Charles Onyango Obbo
From revolutionaries to partisans; how NRM’s men became ‘the boys’
Posted Wednesday, January 9 2013 at 02:00
Something truly remarkable has happened in Uganda, and reveals a lot about how the country continues to change.
For the first time in a long time, the country went through several months without a new district being created! Also, not only have there been no stories about districts with incomprehensible names being created by President Yoweri Museveni, neither have I heard of any part of the country threatening to go to war if they were not given a district.
I am tempted to bet my index finger on this: If you got the “Great District Creator” Museveni, and put him and some of the brightest Ugandans in a television quiz without prior preparation and asked them to name all the districts in a trot, none of them would.
Something else has also happened. These days you go for weeks without reading or hearing on TV a story about a Local Council chairperson (from 5 to 1). Also, if you asked a regular primary school kid what Local Defence Unit (LDU) means, she will most probably not get it right. Some weeks back, General Salim Saleh made a complaint that would have been very strange just 10 years ago. He lamented the fact that there had been no local government elections.
Some years ago, the more hysterical Ugandans were making alarms about how the country was becoming a “communist style” nation, with an LC official at every corner monitoring even when you went for a bath, and that a time was coming when to date and marry the woman of your choice, you’d need some NRM mandarin to give you permission. That there would be no village path you could walk without having to show your ID to an LDU or paying the blokes a bribe. And, in a grand finale, we would all have been corralled into 250 districts, each with its array of District Intelligence officers tormenting us.
This giant NRM “communist state” has been a mega flop. Question is why?
First, it illustrates the limit of the patronage state experiment. The NRM Big Men sought to buy support by creating as many “eating points” and distribution outlets as possible, which is what the LCs and districts later became (we should remember that in the early years the LCs – then called Resistance Councils – actually played quite a useful role).
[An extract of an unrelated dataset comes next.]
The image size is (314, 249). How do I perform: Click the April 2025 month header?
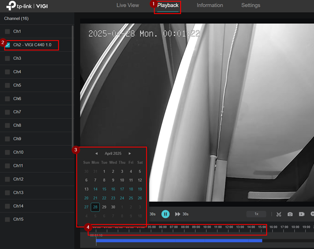(x=113, y=154)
The LDUs were, strategically, an attempt to soak up demobilised soldiers and co-opt restless youth into state structures so that they would not be available to be recruited by regime opponents. However, the return to multiparty politics actually did soften national tension, considerably reducing the prospect of uprising. To appreciate this fact, is to understand why with the return to multiparty politics in 2005, the last vestiges of resistance by Joseph Kony’s Lord’s Resistance Army inside Uganda collapsed totally in 2006. This allowed the UPDF to take off to do peacekeeping in Somalia the next year.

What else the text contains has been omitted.